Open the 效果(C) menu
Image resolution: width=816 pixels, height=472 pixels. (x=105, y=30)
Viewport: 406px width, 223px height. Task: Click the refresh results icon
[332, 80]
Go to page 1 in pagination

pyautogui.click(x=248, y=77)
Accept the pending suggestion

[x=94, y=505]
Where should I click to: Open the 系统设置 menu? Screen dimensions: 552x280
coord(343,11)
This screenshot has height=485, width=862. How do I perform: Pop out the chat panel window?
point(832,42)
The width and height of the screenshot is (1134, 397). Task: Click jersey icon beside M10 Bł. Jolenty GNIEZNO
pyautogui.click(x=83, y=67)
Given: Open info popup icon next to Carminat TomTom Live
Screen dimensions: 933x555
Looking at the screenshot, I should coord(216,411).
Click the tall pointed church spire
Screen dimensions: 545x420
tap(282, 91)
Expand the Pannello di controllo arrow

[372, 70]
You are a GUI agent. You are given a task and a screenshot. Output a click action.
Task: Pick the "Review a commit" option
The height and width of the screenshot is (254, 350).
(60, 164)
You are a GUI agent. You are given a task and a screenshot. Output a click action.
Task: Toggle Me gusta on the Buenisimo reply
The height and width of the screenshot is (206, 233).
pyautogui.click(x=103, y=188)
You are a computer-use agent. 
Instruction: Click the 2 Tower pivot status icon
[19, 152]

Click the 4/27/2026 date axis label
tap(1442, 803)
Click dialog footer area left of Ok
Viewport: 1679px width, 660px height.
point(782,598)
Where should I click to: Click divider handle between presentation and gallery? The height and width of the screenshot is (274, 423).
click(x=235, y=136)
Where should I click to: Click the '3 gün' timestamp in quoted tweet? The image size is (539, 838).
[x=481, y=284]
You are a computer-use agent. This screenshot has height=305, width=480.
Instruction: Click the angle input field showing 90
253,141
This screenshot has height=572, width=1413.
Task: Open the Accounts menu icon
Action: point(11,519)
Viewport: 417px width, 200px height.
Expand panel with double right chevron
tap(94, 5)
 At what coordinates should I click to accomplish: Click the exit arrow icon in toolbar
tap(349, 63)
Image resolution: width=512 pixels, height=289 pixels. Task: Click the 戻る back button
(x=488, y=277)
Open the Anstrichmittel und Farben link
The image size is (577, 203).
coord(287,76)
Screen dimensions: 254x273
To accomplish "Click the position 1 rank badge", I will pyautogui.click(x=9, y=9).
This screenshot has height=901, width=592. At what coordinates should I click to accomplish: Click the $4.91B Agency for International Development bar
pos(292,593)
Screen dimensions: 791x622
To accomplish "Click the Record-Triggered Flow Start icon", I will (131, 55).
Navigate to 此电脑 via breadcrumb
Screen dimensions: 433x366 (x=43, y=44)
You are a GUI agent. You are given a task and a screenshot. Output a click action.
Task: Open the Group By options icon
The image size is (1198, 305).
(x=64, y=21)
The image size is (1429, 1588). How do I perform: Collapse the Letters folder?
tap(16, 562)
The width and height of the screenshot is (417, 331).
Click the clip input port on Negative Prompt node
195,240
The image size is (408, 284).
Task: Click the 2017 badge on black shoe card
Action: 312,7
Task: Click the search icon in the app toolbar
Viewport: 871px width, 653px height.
★ ★ ★ ★
## WHAT YOU NEED TO DO
Looking at the data above, write out exactly the lines that start at the one containing "The image size is (1429, 1588)." and end at the one containing "The width and height of the screenshot is (417, 331)."; include both and nothing beyond.

## EXERCISE ANSWER
The image size is (1429, 1588). How do I perform: Collapse the Letters folder?
tap(16, 562)
The width and height of the screenshot is (417, 331).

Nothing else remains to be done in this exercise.